After the war, he remained in Oak Ridge, where he worked in the Analytical Chemistry Division at Y-12 and established a statistical quality control program. He was successively a research chemist, technical assistant, physics department head, and division director for gaseous diffusion and gas centrifuge at K-25. He was the technical director of Union Carbides Nuclear Division for twelve years, during which he headed the research and development efforts at both the K-25 and Y-12 plants. In 1958, he graduated from the University of Tennessee with a master's degree in industrial management.
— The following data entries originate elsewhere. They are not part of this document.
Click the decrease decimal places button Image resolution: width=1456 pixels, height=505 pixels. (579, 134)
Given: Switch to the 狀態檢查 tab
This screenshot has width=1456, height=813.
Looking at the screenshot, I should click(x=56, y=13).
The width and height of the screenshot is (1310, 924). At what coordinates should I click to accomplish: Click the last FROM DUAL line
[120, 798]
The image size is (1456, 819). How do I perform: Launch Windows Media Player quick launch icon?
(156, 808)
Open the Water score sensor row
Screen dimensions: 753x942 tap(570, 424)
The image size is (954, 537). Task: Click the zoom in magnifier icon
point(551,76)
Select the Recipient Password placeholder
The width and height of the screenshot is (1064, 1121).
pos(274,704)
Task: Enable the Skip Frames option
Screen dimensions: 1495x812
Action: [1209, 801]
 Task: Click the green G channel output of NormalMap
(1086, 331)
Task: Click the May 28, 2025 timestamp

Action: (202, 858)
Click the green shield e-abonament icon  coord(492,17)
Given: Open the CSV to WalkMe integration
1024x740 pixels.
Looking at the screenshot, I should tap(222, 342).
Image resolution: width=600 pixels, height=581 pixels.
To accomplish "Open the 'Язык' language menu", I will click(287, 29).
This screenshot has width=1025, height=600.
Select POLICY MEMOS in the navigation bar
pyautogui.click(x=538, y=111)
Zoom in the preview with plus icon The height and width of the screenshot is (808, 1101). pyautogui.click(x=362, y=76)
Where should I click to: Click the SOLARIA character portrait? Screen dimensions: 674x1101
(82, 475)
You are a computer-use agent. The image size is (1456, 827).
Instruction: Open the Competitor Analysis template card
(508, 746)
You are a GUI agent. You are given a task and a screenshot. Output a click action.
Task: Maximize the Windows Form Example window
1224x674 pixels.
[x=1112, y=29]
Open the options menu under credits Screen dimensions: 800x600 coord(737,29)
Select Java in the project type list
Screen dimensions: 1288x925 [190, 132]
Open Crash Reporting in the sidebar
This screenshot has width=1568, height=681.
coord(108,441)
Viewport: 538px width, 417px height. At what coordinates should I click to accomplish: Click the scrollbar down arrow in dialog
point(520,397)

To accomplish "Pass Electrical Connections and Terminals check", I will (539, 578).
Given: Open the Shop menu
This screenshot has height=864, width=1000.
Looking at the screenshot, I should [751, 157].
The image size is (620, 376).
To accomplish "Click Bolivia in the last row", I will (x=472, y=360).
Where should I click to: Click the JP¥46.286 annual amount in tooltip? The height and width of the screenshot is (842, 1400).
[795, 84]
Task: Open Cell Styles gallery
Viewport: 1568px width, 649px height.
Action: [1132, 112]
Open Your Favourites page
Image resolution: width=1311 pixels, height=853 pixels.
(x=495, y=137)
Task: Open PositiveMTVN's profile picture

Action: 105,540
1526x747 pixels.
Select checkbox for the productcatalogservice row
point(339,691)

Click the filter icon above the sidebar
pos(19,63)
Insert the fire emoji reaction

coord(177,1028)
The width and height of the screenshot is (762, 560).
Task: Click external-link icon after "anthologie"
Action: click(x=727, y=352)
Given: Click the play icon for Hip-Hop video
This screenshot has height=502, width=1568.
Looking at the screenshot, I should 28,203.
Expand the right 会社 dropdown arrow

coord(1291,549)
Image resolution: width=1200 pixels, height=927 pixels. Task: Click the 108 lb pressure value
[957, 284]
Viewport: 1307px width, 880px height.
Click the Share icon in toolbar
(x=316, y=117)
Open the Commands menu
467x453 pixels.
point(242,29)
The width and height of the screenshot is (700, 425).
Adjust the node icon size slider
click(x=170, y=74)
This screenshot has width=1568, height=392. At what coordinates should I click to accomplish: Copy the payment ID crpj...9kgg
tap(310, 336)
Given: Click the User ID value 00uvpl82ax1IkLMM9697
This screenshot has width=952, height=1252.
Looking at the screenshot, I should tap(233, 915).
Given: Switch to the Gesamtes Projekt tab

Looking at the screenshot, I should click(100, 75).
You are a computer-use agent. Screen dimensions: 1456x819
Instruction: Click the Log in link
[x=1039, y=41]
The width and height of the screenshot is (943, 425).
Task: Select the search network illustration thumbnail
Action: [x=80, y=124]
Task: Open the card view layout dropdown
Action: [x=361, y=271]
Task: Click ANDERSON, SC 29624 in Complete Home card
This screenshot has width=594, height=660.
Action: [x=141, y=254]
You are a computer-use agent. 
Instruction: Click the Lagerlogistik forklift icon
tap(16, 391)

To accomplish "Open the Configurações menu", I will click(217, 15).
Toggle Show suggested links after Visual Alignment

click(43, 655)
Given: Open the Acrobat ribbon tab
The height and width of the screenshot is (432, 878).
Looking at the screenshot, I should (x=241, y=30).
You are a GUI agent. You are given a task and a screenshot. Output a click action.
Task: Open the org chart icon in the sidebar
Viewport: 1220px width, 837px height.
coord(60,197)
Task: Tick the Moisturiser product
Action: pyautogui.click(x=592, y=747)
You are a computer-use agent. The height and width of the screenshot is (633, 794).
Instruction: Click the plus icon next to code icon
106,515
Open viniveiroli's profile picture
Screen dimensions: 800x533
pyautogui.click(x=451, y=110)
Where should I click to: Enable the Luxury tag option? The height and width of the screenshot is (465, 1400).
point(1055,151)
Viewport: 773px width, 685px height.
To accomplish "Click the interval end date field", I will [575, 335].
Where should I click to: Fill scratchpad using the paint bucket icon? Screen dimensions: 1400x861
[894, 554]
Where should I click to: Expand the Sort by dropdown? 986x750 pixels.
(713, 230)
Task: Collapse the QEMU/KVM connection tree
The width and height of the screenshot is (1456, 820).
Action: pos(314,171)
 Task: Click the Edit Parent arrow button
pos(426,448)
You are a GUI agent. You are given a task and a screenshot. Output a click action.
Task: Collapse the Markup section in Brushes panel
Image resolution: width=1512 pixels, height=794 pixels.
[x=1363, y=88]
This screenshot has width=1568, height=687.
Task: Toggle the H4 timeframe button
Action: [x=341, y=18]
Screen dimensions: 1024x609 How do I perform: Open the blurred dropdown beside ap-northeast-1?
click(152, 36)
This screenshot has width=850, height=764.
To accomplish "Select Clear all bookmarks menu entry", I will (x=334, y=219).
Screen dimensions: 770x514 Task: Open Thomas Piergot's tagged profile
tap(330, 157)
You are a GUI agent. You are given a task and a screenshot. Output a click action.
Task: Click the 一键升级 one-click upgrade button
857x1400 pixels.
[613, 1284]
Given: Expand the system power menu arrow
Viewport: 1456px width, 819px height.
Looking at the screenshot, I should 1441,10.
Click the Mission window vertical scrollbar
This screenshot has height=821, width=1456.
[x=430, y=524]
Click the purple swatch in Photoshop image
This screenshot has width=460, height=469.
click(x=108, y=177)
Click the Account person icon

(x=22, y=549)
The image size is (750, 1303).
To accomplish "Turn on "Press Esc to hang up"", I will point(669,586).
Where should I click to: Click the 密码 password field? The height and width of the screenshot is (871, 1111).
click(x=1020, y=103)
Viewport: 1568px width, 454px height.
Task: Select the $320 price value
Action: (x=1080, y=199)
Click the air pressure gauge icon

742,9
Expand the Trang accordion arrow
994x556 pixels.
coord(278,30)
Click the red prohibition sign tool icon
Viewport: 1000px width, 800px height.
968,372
In 1980, while in Switzerland, Wilcox had a heart attack. Afterwards, he became technical assistant to successive presidents of Union Carbide, Roger F. Hibbs, Ken Jarmolow, and Clyde C. Hopkins. In 1983, he was in charge of the Mercury Task Force that investigated how the use of mercury for lithium isotope separation at Oak Ridge between 1955 and 1962 had impacted the health of workers and the environment. He retired in 1986.

In retirement, Wilcox wrote and lectured on the history of the Y-12 and K-25 plants. He created a Secret City Commemorative walk through Oak Ridge to tell the story of the city through commemorative plaques and markers, and he personally led tours of historic sites. He compiled an unclassified history titled "An Overview of the History of Y-12: 1942-1992", which the American Museum of Science and Energy published in 2001. He assisted a documentary on the Manhattan Project on the History Channel that formed part of its "Modern Marvels" series. The Oak Ridge City Council acknowledged him with the honorary title of "Oak Ridge City Historian" in 2006. He spearheaded the effort to gather oral history accounts of the Manhattan Project while participants were still living. These were deposited in the Oak Ridge Public Library. In September 2012, he attended a National Archives of Atlanta symposium titled "Secret City in the Tennessee Hills: From Dogpatch to Nuclear Power", at which he received a Citizen Archivist award.

Wilcox died at NHC Healthcare of Oak Ridge on September 2, 2013.